Extrait du document:
━━━━━━━━━━━━━━━━━━━━

Ce petit mensonge lui était venu tout-à-fait à l’improviste et en passant ; néanmoins le mot fit son effet. Fournitures du gouvernement, cela fit dresser les oreilles de Nastasie Petrovna, et, d’une voix presque suppliante, elle lui dit :

« — Eh ! pourquoi donc, petit père, te fâches-tu comme cela ? Si j’avais su que tu avais un si mauvais caractère, je ne t’aurais rien dit. Pourquoi te mettre en colère ?

« — Moi ! je ne suis pas en colère. Je me soucie de cela comme d’un œuf frais. Il n’y a pas là de quoi se fâcher.

« — Allons. Eh bien ! je te les donnerai pour quinze roubles en assignations ; seulement, vois-tu, petit père, s’il s’agit, en fait de fournitures, de farine de seigle, ou de sarrasin, ou de gruau, ou bien de salaisons, tu ne m’oublieras pas… »

━━━━━━━━━━━━━━━━━━━━

Extrait de données:
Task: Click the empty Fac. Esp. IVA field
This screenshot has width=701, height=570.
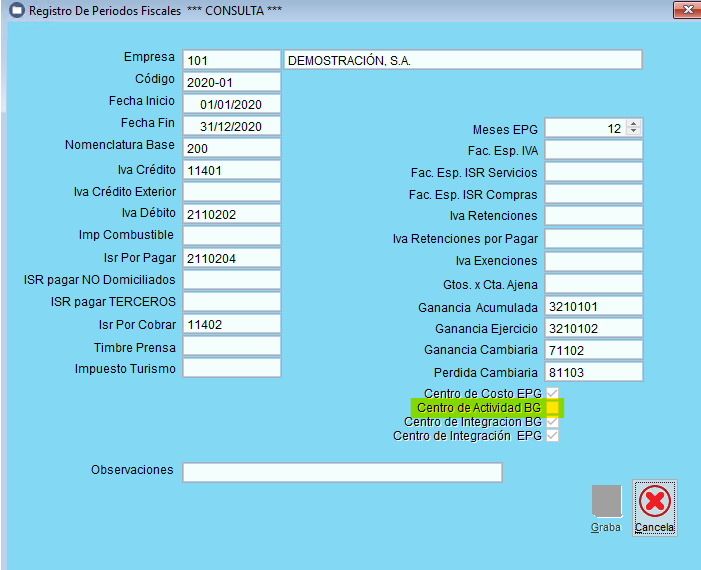Action: [593, 150]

━━━━━━━━━━━━━━━━━━━━

Consigne:
Reproduisez mot pour mot l'intégralité de l'extrait du document, du premier au dernier signe.

Résultat final:
Ce petit mensonge lui était venu tout-à-fait à l’improviste et en passant ; néanmoins le mot fit son effet. Fournitures du gouvernement, cela fit dresser les oreilles de Nastasie Petrovna, et, d’une voix presque suppliante, elle lui dit :

« — Eh ! pourquoi donc, petit père, te fâches-tu comme cela ? Si j’avais su que tu avais un si mauvais caractère, je ne t’aurais rien dit. Pourquoi te mettre en colère ?

« — Moi ! je ne suis pas en colère. Je me soucie de cela comme d’un œuf frais. Il n’y a pas là de quoi se fâcher.

« — Allons. Eh bien ! je te les donnerai pour quinze roubles en assignations ; seulement, vois-tu, petit père, s’il s’agit, en fait de fournitures, de farine de seigle, ou de sarrasin, ou de gruau, ou bien de salaisons, tu ne m’oublieras pas… »